Saindo do quarto do homem, a assistente de veterinária escutou uma breve conversa entre pai e filho no pé da escada.

— Você viu a Allie? — Adam se escorou no corrimão.

— Não. — Samuel respondeu de imediato pela segunda vez. Passou a mão no cabelo e olhou em volta. Parecia que seu único objetivo era encontrar a garota.

A jovem continuou escutando tudo lá de cima.
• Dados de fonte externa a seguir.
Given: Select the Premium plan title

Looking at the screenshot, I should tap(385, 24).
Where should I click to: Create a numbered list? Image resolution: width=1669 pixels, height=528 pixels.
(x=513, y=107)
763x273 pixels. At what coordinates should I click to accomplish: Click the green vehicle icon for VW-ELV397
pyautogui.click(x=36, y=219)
— Aonde você vai desse jeito? — Seu pai havia reparado na roupa.

— Eu e Allison iríamos até a casa da doutora.

O homem nem sequer se esforçou para lembrar-se dela.

— Sua psicóloga?

Adam meneou positivamente a cabeça.

— Uma hora dessas? — Desconfiando, Samuel caminhou até a pequena prateleira de vidro com algumas bebidas e de lá tirou uma garrafa de Uísque. — Achei que você e ela... — Desistiu de falar aquilo — Que bom que você e ela conseguiram se acertar. — E sorriu, carregando um copo de vidro e seu Uísque até o sofá.
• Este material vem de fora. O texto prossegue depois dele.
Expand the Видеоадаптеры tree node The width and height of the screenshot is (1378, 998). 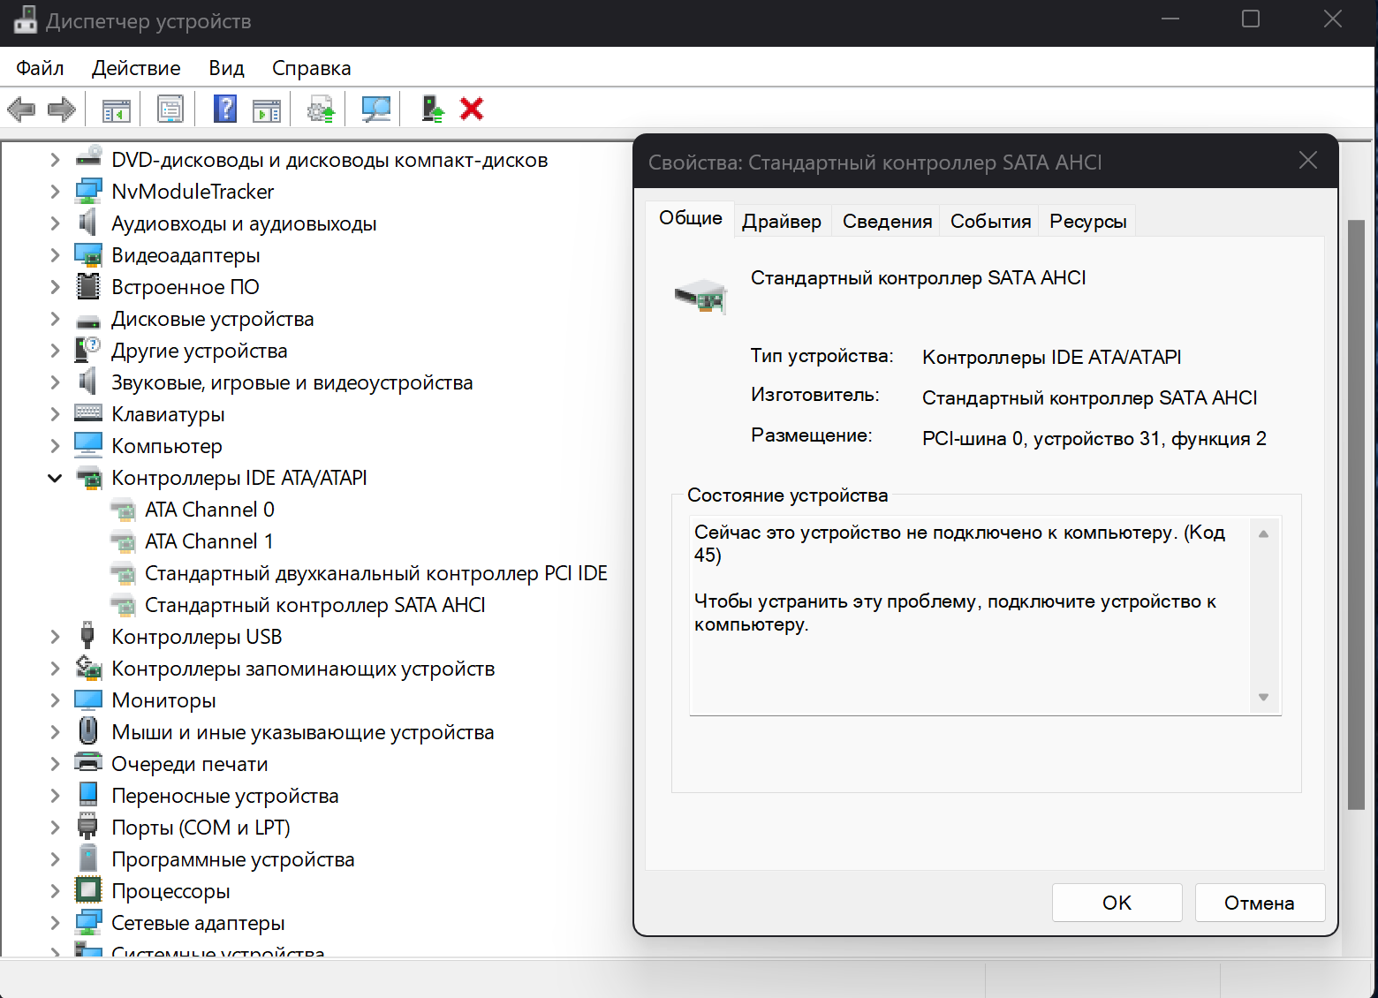55,255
Adam, cansado, sentou sobre o degrau da escada. Depois disso, uma mão pousou em seu ombro. Allie estava abaixada sobre um degrau mais acima.

— Estou aqui, Adam. — Mostrou um sorriso torto, enquanto se erguia e descia depressa. — Você está pronto? Então vamos!
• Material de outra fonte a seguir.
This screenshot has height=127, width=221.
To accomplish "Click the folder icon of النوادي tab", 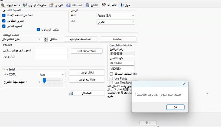I will (x=51, y=5).
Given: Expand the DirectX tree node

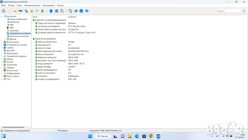Looking at the screenshot, I should coord(2,62).
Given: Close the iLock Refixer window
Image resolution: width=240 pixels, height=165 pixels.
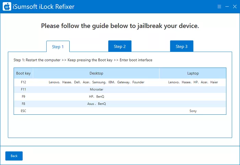Looking at the screenshot, I should [234, 7].
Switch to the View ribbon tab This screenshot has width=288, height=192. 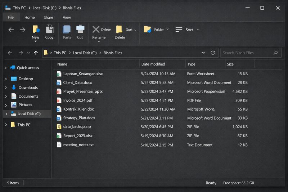pyautogui.click(x=67, y=17)
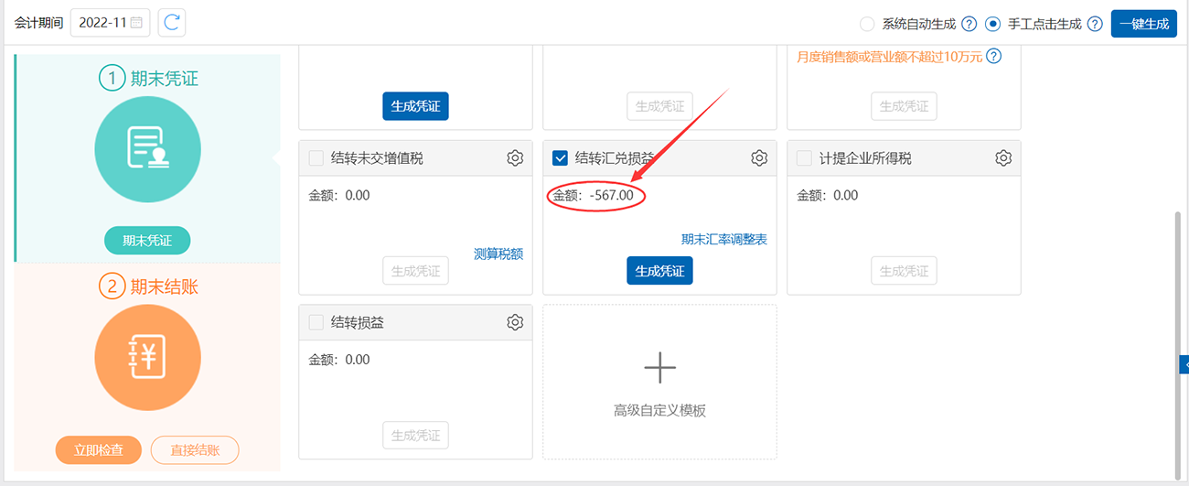The image size is (1189, 486).
Task: Open settings gear for 结转未交增值税
Action: click(515, 158)
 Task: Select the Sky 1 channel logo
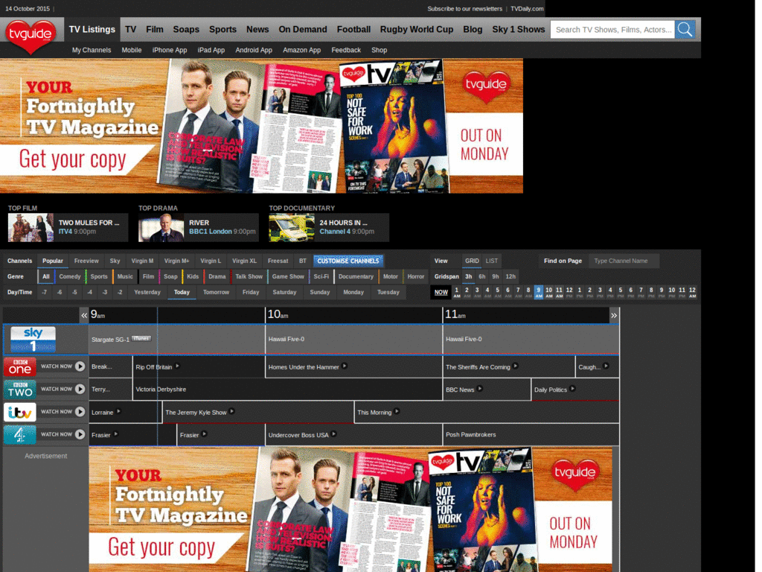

A jovem estava fazendo de tudo para esconder o nervosismo evidente estampado sobre sua face. A cada olhar que lançava sobre Samuel, era como se uma dor lancinante penetrasse sua alma. Ela conhecera a família muito pouco, mas o bastante para reconhecer um verdadeiro psicopata. Então, em passos largos e ligeiros, ela pode levar Adam para fora, sem pensar em mais anda.

Suspeitando da garota, Samuel ergueu-se de sofá e espiou os dois saírem velozmente pela varanda, em direção à rua.

— Muito cuidado! — Gritou ele, da soleira da porta.

Allison nem sequer olhou para trás, apertou a mão do jovem visionário e os dois sumiram na neblina que se formava no final da rua. Sam não conseguiu remover seu olhar incomodado do rosto, mas fez de tudo para acalmar-se. Seu Uísque ainda o esperava.

x-x-x

Sem notar uma das grandes poças de lama em seu caminho, Paris acabou por enfiar seu tênis nela, gritando de raiva e fazendo uma careta. Limpou o bico do All Star vermelho, sentindo um arrepio tocar-lhe a nuca. Ergueu a cabeça novamente e avistou a rua deserta. Era provável que a maioria dos jovens da cidade estivesse na boate Neon Explosion àquela noite. E não seria diferente com ela, se não tivesse que enfrentar uma lista maldita que estava arrancando as partes de seu coração aos poucos, retirando os resquícios de vida que ainda habitava nela.

A sua toca verde preferida tapava o topo de sua cabeça, como de costume e escondia a maior parte da beleza de seus belos cabelos ondulados. A jovem arrumou a blusa com uma manga caída e passou a mão no tênis, vendo-o com uma mancha preta em sua ponta.

Um som de batidas era ouvido de onde ela estava. Aquele era o barulho estridente da boate que não deixava a vizinhança dormir. Paris seguiu as batidas, atravessou a rua e se pôs próxima da calçada da boate. A parte de trás do local só era acessível através de um portão com grades de ferro localizado em um beco ao lado. Porém, a entrada era proibida, e uma placa avisava a todos, pendurada sobre a grade. Com o tênis sujo, Paris caminhou mais um pouco, até que seus olhos revelaram uma enorme fila do lado de fora. Pessoas seguravam ingressos e se agitavam antes de entrar na boate. Também era perceptível a roupa característica em cada um. Logo, com as muitas cores e os muitos trajes, a filha da psicóloga notou que estava diante de uma festa à fantasia.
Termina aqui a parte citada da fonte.